Assignment
Look below for the line containing "Доставка и оплата (338, 28)"; from there, print each line exactly up to and including the line containing "[Facebook] (132, 2430)", and stop.

Records shown
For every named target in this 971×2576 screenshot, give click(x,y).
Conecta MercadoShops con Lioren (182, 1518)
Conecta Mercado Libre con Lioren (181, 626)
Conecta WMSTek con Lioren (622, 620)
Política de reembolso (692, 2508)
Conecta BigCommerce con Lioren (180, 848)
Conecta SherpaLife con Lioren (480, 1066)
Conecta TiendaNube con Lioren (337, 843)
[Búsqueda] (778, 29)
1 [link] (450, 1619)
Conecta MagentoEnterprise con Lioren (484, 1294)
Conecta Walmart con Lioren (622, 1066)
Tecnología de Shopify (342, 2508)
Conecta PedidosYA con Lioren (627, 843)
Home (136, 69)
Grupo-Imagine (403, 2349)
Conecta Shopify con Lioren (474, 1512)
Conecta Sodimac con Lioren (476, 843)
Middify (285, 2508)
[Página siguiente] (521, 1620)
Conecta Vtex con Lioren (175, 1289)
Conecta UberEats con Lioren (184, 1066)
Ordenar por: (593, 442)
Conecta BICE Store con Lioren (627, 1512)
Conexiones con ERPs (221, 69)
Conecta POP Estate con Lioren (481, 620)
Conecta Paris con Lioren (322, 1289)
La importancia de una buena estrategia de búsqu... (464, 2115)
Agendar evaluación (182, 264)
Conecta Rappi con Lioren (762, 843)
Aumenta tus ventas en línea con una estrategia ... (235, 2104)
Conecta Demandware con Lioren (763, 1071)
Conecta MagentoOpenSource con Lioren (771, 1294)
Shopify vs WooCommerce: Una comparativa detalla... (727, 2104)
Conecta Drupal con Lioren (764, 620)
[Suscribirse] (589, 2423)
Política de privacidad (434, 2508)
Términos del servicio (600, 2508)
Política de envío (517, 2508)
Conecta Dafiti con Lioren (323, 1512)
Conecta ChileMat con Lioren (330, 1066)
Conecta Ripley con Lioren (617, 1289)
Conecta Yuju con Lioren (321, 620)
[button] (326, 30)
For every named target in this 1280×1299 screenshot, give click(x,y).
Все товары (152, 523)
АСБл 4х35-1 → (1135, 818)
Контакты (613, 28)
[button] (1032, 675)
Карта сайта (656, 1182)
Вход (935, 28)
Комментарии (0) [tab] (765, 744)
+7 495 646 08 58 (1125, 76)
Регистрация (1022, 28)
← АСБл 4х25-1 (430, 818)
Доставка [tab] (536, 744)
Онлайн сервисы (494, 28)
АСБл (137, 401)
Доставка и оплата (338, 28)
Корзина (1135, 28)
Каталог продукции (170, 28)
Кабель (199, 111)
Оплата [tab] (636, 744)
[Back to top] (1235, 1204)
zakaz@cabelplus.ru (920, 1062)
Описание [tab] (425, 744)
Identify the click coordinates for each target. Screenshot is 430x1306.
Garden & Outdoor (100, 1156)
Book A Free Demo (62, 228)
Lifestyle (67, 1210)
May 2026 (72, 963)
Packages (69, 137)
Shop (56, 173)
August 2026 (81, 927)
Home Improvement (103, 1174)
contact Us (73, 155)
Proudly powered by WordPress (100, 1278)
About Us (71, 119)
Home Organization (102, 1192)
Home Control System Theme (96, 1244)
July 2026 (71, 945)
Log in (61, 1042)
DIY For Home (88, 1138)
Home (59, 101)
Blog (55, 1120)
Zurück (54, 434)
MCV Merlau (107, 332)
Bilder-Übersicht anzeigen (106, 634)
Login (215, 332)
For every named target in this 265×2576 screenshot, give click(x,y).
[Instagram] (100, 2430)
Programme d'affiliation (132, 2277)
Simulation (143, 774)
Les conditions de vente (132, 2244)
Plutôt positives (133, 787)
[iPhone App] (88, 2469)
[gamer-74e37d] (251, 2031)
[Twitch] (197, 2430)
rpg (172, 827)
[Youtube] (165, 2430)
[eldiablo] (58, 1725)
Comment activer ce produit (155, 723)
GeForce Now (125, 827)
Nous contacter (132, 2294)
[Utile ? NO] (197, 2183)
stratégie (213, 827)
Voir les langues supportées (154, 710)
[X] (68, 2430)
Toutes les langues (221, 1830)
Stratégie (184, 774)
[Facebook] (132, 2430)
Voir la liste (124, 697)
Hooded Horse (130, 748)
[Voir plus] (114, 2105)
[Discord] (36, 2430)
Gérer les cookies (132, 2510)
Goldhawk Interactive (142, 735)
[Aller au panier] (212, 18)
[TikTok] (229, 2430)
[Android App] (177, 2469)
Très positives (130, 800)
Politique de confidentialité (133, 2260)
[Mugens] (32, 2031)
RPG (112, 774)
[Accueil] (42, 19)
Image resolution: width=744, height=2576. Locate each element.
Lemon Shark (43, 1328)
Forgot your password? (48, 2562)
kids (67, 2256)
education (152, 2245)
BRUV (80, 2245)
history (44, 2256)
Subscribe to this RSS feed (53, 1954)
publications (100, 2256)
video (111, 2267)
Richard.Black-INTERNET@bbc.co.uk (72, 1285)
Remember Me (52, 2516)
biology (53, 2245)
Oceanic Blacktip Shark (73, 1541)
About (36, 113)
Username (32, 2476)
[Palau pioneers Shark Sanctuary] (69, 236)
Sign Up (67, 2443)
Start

Problem solution
Доставка и оплата (338, 28)
Корзина (1135, 28)
Каталог продукции (170, 28)
Кабель (199, 111)
Оплата [tab] (636, 744)
[Back to top] (1235, 1204)
zakaz@cabelplus.ru (920, 1062)
Описание [tab] (425, 744)
Identify the click coordinates for each target. Screenshot is 430x1306.
Garden & Outdoor (100, 1156)
Book A Free Demo (62, 228)
Lifestyle (67, 1210)
May 2026 (72, 963)
Packages (69, 137)
Shop (56, 173)
August 2026 (81, 927)
Home Improvement (103, 1174)
contact Us (73, 155)
Proudly powered by WordPress (100, 1278)
About Us (71, 119)
Home Organization (102, 1192)
Home Control System Theme (96, 1244)
July 2026 (71, 945)
Log in (61, 1042)
DIY For Home (88, 1138)
Home (59, 101)
Blog (55, 1120)
Zurück (54, 434)
MCV Merlau (107, 332)
Bilder-Übersicht anzeigen (106, 634)
Login (215, 332)
For every named target in this 265×2576 screenshot, give click(x,y).
[Instagram] (100, 2430)
Programme d'affiliation (132, 2277)
Simulation (143, 774)
Les conditions de vente (132, 2244)
Plutôt positives (133, 787)
[iPhone App] (88, 2469)
[gamer-74e37d] (251, 2031)
[Twitch] (197, 2430)
rpg (172, 827)
[Youtube] (165, 2430)
[eldiablo] (58, 1725)
Comment activer ce produit (155, 723)
GeForce Now (125, 827)
Nous contacter (132, 2294)
[Utile ? NO] (197, 2183)
stratégie (213, 827)
Voir les langues supportées (154, 710)
[X] (68, 2430)
Toutes les langues (221, 1830)
Stratégie (184, 774)
[Facebook] (132, 2430)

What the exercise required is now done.